The Lutheran church has a discriminatory ordination policy and there's wide denominational support for Ketola's appointment, Hutchings added.
"As far as we know, this is the first time a married gay man will be ordained in the Lutheran tradition,'' she said.
Ketola, who became openly gay while studying for the ministry, said he's been waiting for his ordination for 20 years.
"I feel thrilled and very privileged,'' said Ketola, 45. "I feel excited about the opportunity to offer a public witness that really has the potential to open up safe spaces in the church for queer people.''
However, if Friday's plan goes forward, the congregation could face anything from a verbal warning to expulsion from the national church organization, said Michael Pryse, a bishop from the Evangelical Lutheran Church in Canada.
While Pryse has worked to establish full church status for homosexuals, he said many Lutheran congregants simply aren't ready for such a sweeping social shift.
"Most members of our church aren't going to be happy about this,'' said Pryse, adding that some social trailblazers within the church may not be in touch with the grassroots.
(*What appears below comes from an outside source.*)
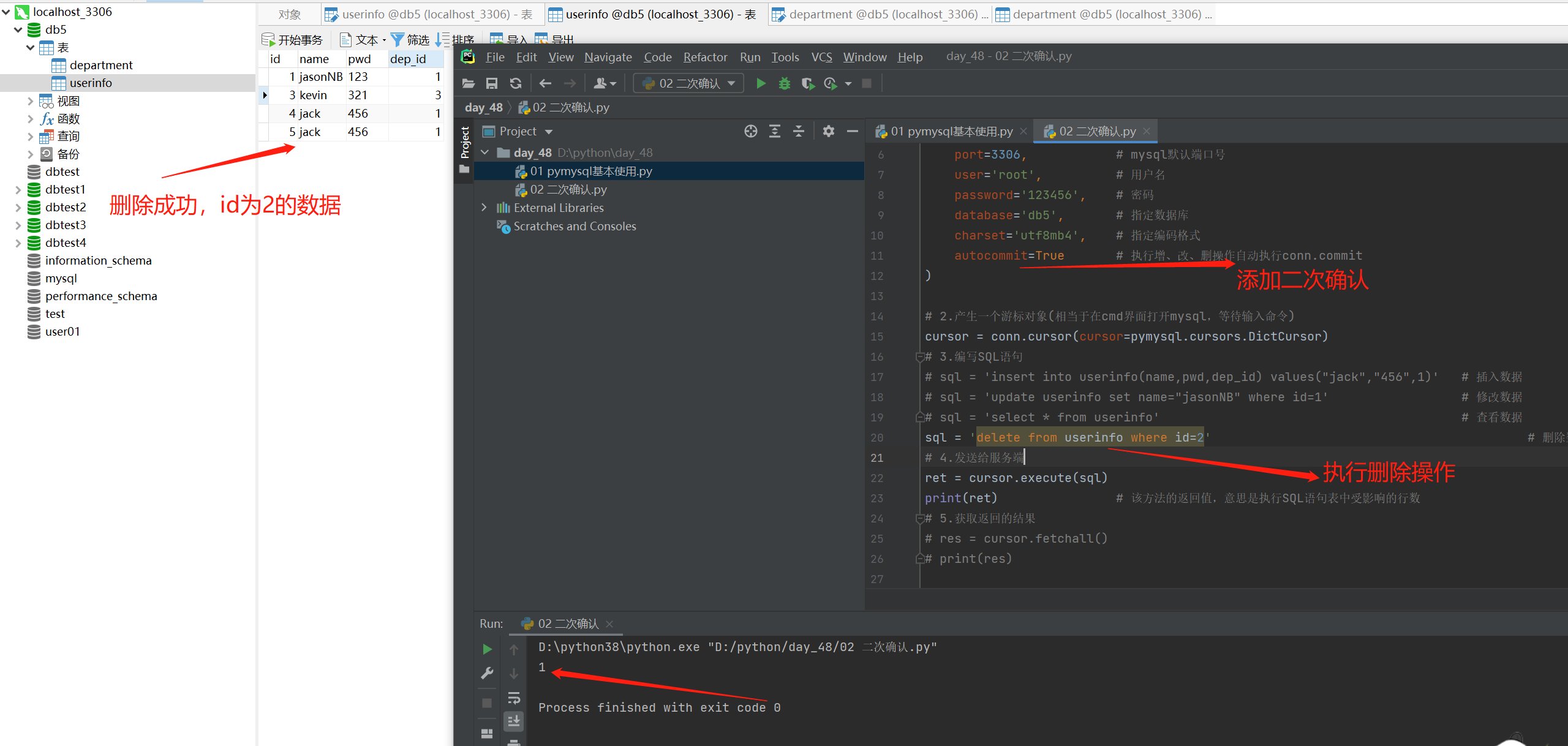Toggle soft-wrap in Run console
Image resolution: width=1568 pixels, height=746 pixels.
click(514, 698)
"I think people have come a whole long way, and I think people who are really out front on it ... sometimes they lose sight of that.''
Pryse recently wrote two stern letters to the Newmarket church, warning them that proceeding would be a "serious breach'' of their constitutional obligation to the national body.
Pryse also warned that going ahead with the ordination could "undermine'' the progress many churches have made in the past few years.
Parent Lutheran bodies in both the U.S. and Canada require that ministers who identify as gay remain celibate, according to the Extraordinary Lutheran Ministry, an American advocacy group who have sponsored Ketola and other gay ministers.
But last summer, an assembly of evangelical Lutherans in the U.S. asked its bishops not to fire gay and lesbian ministers who violate the rule.
Since then, two U.S. congregations have ordained lesbian pastors, according to the ELM.
"It's an injustice to prevent a person like Lionel from becoming a pastor,'' said ELM spokeswoman Lois Voss in a telephone interview from Minnesota.
Ketola was stripped of the ability to become a pastor shortly after graduating from the Lutheran seminary in the 1988.
"It was a pretty painful experience and I left the church for a number of years,'' he said.
Ketola re-engaged with organized religion in the mid 1990s and undertook chaplaincy work before he was given minister credentials by the ELM.
Ketola said ELM has so far ordained 14 gay pastors in the U.S.